Criminals conduct considerable research on their victims, scouring social media for personal information. Scammers create a character that shares the same interests and values as their targets in order to make their profiles enticing to them. You could be the victim of a dating scammer, even if you believe you can detect a Tinder con from a mile away. Victims of romance scams lost $547 million in 2021, more than any other sort of fraud, demonstrating that matters of the heart may obscure even the finest judgment.
You could be the victim of a dating scammer, even if you believe you can detect a Tinder con from a mile away. In the United States alone, 24,000 people lost $1 billion to romance scams last year, with much more likely going undetected. These scams have a significant impact on both dating services and their consumers. It can bring misery and poverty for consumers, as a single successful romance scam can steal millions of dollars. In the meantime, failing to combat scammers can result in serious brand damage for dating services.
Victims of Online Romance Scams
Romance scams are both profitable and simple to commit. Furthermore, they frequently allow a criminal to remain anonymous while conducting his or her crimes. While anyone can be a victim of a romance scam, women account for 63 percent of romance scam victims. Victims of romance scams are often about 50 years old.
MTV’s Catfish has been around long enough to teach us that when it comes to online dating, a little super-sleuthing goes a long way. Unfortunately, the show is still going strong, and people are still being duped.
Many romance con artists follow the same ‘playbook.’ Specific lines in these playbooks are utilized to make a person fall in love. Romance con artists frequently claim to work in the building and construction industries in another country. Others will claim to be military personnel serving in a foreign country. They’ll also have a long list of reasons why they can’t converse on the phone.
Online dating might help you find long-term love – or just your next fling. However, according to FTC studies, it also provides an opportunity for scammers. In the last five years, people have reported losing a total of $1.3 billion to romance scams, more than any other FTC fraud category. The numbers have risen dramatically in recent years, and 2021 was no exception, with recorded losses reaching a new high of $547 million. That’s over six times the losses reported in 2017 and a rise of nearly 80% from 2020. The average person reported a $2,400 loss in 2021.
According to reports, romance scammers are masters of deception. They establish phony online profiles with photos taken from the internet. They even take on the identities of genuine people on occasion. They may gather information from social media and then appear to share similar interests. And the personal information they reveal will always include built-in justifications for not meeting in person. Many of them, for example, claim to be serving in the military or working on an offshore oil rig.
Many victims of scams say they were approached using dating apps.
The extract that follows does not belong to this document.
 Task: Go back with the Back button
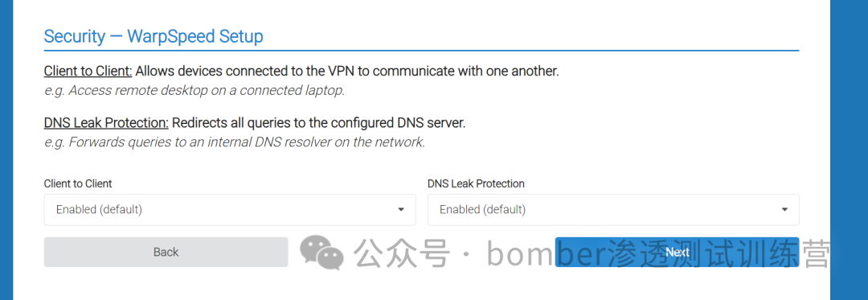click(x=166, y=253)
A romance scammer doesn’t have to be looking for love to court you. Unexpected private messages on social media networks are a typical occurrence. More than a third of individuals who lost money in an online romance scam said it began on Facebook or Instagram in 2021.
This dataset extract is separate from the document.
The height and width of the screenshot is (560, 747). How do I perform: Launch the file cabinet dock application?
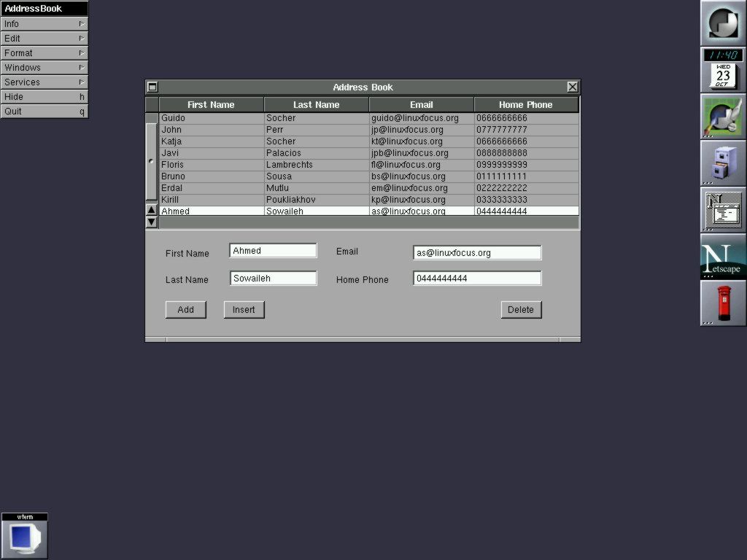click(x=723, y=163)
To deceive people, romance fraudsters use a variety of plausible claims, but their old standard is pleading for help while alleging one financial or health issue after another. Scammers’ stories may include a sick child or a temporary incapacity to access money for a variety of reasons.
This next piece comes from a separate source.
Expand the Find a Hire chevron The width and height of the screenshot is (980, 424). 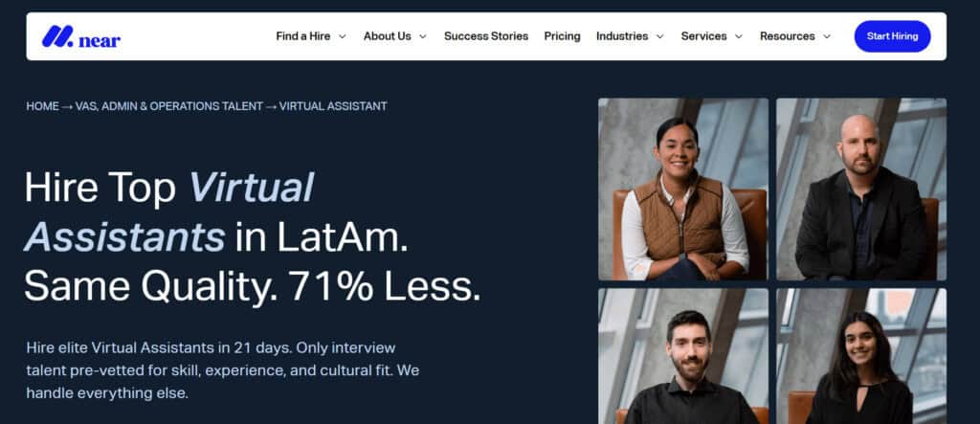342,36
Individuals who have lost money to a romance scammer usually report regularly giving money in the mistaken belief that they are helping a loved one. It’s all a lie, though.
As a favor to their purported sweetheart, people volunteer to help move money in another variation of the romance scam. The con artist frequently pretends to want assistance in obtaining an inheritance or transferring monies for a crucial business transaction. People are often persuaded to become “money mules” by hearing stories like this; they may think they’re merely assisting, but they’re actually laundering stolen dollars. People are often duped into sending their own money using these claims. People have reported paying a variety of fictitious fees in order to accept money that never arrives. Others claim to have deposited a check from their sweetheart and sent some of the money as directed, only to discover later that the check was a forgery, leaving them without the funds they sent. Others claim to have sent money based on promises of repayment that were later revealed to be bogus.
In 2021, reports of romantic scams grew for all age groups. The increase was especially noticeable among those aged 18 to 29. From 2017 to 2021, the number of reports for this age group climbed by more than tenfold. However, the reported median loss grew with age, with persons aged 70 and above reporting the highest individual median losses of $9,000, compared to $750 for those aged 18 to 29.